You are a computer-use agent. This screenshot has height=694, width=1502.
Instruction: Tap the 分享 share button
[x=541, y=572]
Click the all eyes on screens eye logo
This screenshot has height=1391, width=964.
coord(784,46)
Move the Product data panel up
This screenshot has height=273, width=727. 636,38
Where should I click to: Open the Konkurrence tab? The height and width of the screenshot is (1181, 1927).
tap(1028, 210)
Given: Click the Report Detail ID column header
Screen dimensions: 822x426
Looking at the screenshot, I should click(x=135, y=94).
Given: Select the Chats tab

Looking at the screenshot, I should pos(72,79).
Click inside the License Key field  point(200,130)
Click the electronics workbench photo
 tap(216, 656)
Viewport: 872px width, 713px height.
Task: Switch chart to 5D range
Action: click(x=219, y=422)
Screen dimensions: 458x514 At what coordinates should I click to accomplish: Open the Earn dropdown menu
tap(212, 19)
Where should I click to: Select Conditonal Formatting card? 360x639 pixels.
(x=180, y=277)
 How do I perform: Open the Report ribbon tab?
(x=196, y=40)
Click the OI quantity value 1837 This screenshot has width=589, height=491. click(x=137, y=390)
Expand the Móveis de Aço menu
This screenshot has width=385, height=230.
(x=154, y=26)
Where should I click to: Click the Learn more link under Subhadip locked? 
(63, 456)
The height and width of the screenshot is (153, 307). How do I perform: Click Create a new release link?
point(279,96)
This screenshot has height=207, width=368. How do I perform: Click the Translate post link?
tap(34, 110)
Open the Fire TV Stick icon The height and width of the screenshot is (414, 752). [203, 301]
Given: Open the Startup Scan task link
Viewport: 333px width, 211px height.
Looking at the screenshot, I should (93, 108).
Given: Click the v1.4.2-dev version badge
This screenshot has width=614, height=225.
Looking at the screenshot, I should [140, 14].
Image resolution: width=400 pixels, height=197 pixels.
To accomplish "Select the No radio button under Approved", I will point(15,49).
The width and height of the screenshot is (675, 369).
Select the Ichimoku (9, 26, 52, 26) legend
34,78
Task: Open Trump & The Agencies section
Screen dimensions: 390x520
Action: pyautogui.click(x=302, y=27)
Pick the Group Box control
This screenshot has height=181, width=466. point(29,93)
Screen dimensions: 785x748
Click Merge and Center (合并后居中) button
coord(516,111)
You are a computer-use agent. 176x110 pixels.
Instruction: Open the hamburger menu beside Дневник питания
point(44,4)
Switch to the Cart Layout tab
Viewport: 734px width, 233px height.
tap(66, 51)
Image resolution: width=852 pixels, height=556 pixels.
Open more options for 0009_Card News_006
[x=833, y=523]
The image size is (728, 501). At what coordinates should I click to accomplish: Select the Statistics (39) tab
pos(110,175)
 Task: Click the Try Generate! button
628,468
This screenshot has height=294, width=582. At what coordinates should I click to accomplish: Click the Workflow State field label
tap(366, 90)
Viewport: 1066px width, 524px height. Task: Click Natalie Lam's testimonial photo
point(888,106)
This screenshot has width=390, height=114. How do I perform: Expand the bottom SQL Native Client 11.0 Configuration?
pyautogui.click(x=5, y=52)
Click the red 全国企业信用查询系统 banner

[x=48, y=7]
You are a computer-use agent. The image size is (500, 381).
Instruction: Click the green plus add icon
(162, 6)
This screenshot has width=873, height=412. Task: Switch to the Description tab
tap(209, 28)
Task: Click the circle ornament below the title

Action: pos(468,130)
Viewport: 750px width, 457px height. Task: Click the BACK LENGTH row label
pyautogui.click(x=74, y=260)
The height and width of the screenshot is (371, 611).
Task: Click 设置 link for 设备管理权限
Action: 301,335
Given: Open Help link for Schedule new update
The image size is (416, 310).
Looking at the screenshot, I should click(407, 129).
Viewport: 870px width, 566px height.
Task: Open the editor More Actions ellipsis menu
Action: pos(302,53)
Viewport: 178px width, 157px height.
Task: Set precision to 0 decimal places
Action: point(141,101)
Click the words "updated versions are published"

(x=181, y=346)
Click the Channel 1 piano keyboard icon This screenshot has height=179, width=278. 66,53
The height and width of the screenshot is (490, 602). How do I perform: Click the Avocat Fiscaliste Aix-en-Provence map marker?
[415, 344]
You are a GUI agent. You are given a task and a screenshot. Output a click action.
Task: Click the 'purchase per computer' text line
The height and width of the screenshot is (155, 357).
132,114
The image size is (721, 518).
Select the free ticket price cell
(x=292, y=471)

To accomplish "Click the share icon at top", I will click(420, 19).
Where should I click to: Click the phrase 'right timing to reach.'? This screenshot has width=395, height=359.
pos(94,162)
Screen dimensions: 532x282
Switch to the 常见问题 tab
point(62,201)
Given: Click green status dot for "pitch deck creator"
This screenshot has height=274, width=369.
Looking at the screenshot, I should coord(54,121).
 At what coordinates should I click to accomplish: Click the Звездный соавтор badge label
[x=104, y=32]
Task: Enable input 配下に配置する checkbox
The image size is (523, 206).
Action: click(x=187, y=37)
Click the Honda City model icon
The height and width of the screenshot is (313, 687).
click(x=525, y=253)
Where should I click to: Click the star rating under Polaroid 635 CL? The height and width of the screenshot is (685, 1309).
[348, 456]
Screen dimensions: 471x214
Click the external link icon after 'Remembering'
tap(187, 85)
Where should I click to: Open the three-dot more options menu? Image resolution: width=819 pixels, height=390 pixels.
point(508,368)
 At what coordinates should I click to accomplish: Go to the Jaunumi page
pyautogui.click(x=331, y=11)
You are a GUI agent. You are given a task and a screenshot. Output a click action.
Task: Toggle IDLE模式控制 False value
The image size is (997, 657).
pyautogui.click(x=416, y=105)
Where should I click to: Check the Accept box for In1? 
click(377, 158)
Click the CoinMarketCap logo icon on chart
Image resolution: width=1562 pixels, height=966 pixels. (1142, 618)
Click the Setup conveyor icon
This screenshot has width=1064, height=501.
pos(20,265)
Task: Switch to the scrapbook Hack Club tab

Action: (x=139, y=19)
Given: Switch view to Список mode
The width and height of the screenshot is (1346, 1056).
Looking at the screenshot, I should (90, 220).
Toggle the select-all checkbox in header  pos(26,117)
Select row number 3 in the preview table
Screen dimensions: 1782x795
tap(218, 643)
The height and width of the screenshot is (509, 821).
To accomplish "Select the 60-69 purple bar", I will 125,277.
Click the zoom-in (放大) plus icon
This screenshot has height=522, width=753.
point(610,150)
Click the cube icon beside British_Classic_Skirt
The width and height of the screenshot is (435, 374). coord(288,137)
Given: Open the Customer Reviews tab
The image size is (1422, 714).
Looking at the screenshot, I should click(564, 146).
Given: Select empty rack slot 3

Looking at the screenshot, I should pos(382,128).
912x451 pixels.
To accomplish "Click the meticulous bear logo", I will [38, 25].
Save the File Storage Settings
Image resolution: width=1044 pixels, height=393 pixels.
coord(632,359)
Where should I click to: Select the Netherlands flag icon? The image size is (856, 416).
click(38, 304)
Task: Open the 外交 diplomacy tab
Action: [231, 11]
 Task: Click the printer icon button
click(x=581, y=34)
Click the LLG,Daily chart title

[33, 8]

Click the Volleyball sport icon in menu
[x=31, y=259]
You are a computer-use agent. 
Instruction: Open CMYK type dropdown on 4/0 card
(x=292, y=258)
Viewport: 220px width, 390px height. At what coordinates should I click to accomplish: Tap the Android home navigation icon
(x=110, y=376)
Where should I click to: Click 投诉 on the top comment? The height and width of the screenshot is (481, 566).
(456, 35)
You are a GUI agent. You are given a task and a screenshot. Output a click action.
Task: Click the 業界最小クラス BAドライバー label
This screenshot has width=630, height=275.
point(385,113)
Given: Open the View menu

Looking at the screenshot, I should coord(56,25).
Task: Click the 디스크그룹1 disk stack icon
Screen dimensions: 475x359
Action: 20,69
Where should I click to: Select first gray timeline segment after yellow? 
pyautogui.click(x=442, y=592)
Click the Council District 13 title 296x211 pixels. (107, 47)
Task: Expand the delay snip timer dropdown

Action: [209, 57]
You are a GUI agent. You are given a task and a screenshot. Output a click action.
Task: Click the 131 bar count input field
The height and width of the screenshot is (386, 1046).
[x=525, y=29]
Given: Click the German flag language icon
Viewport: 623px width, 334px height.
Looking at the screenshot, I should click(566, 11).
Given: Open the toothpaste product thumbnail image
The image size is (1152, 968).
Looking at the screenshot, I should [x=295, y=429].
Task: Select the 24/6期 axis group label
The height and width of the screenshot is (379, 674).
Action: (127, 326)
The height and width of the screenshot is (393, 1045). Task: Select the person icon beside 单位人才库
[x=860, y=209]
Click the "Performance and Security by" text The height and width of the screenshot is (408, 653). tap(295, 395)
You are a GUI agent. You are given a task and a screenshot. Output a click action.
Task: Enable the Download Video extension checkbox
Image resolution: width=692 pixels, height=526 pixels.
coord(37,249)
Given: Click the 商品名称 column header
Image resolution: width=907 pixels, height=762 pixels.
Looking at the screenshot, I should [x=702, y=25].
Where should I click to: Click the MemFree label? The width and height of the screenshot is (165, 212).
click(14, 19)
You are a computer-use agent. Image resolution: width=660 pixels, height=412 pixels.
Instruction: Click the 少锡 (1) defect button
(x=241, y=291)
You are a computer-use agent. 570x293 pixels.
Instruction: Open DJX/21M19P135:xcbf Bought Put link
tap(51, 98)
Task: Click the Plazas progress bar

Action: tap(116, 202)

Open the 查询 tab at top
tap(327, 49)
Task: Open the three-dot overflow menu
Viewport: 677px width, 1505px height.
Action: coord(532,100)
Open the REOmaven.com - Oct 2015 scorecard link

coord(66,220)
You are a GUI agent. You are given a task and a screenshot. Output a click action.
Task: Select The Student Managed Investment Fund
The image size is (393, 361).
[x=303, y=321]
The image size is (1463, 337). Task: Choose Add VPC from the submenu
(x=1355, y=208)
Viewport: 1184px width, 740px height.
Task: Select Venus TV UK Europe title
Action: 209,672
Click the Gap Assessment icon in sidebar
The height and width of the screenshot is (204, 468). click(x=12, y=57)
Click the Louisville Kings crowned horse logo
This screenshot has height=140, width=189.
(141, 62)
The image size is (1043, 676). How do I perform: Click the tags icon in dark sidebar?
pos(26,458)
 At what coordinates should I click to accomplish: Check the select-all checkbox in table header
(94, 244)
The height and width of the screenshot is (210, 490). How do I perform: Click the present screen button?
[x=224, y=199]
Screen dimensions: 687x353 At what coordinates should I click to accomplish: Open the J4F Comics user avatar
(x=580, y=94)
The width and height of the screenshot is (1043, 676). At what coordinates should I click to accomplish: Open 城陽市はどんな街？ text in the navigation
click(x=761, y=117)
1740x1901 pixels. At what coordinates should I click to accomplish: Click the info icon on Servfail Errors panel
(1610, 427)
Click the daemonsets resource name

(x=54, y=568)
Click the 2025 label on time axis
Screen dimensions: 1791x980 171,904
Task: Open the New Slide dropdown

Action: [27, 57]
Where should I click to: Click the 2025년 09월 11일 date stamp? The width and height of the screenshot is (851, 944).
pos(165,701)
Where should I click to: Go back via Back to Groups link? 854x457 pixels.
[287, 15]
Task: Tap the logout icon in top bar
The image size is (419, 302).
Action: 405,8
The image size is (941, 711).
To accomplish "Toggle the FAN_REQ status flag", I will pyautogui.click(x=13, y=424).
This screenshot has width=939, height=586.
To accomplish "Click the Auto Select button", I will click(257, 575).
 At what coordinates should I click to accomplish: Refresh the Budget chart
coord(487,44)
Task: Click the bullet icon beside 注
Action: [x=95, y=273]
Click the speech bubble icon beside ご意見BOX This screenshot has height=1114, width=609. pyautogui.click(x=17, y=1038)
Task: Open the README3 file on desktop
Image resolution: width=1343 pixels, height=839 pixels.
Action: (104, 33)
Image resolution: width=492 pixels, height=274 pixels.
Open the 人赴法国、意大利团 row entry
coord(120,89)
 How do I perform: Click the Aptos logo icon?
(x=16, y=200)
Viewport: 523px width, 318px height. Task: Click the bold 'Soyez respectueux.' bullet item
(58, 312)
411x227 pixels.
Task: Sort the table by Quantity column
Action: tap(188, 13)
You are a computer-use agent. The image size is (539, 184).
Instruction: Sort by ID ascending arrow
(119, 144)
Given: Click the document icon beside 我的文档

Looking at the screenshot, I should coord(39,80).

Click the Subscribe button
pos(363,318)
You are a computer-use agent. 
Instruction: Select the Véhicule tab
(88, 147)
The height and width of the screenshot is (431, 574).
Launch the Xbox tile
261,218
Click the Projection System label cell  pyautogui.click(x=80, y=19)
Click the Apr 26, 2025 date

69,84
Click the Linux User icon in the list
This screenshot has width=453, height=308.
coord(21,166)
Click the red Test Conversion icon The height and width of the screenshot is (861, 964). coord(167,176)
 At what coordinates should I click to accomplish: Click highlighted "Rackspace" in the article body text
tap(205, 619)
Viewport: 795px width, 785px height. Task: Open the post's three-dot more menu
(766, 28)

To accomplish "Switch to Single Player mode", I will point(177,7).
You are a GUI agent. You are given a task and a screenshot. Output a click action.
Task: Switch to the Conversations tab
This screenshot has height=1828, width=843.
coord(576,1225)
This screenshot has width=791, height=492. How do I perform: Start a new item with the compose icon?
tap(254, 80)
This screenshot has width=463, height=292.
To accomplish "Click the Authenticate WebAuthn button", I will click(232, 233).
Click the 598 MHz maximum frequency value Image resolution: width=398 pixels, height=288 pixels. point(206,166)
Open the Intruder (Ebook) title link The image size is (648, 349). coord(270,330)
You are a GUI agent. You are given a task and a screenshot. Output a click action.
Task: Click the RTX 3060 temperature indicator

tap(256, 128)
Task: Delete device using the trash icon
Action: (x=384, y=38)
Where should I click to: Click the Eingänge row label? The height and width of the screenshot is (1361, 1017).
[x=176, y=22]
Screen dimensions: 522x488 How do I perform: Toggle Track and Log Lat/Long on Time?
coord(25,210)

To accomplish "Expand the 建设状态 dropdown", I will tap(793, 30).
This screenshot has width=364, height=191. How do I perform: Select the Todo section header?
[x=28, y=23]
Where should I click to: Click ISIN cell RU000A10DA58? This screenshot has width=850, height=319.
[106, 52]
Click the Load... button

----------

Using the data above, reproduce exactly the lines between those holding "This screenshot has width=873, height=412." and "Given: Open Help link for Schedule new update", inclusive, and no others.

OUTPUT BELOW ▸
This screenshot has width=873, height=412. Task: Switch to the Description tab
tap(209, 28)
Task: Click the circle ornament below the title

Action: pos(468,130)
Viewport: 750px width, 457px height. Task: Click the BACK LENGTH row label
pyautogui.click(x=74, y=260)
The height and width of the screenshot is (371, 611).
Task: Click 设置 link for 设备管理权限
Action: 301,335
Given: Open Help link for Schedule new update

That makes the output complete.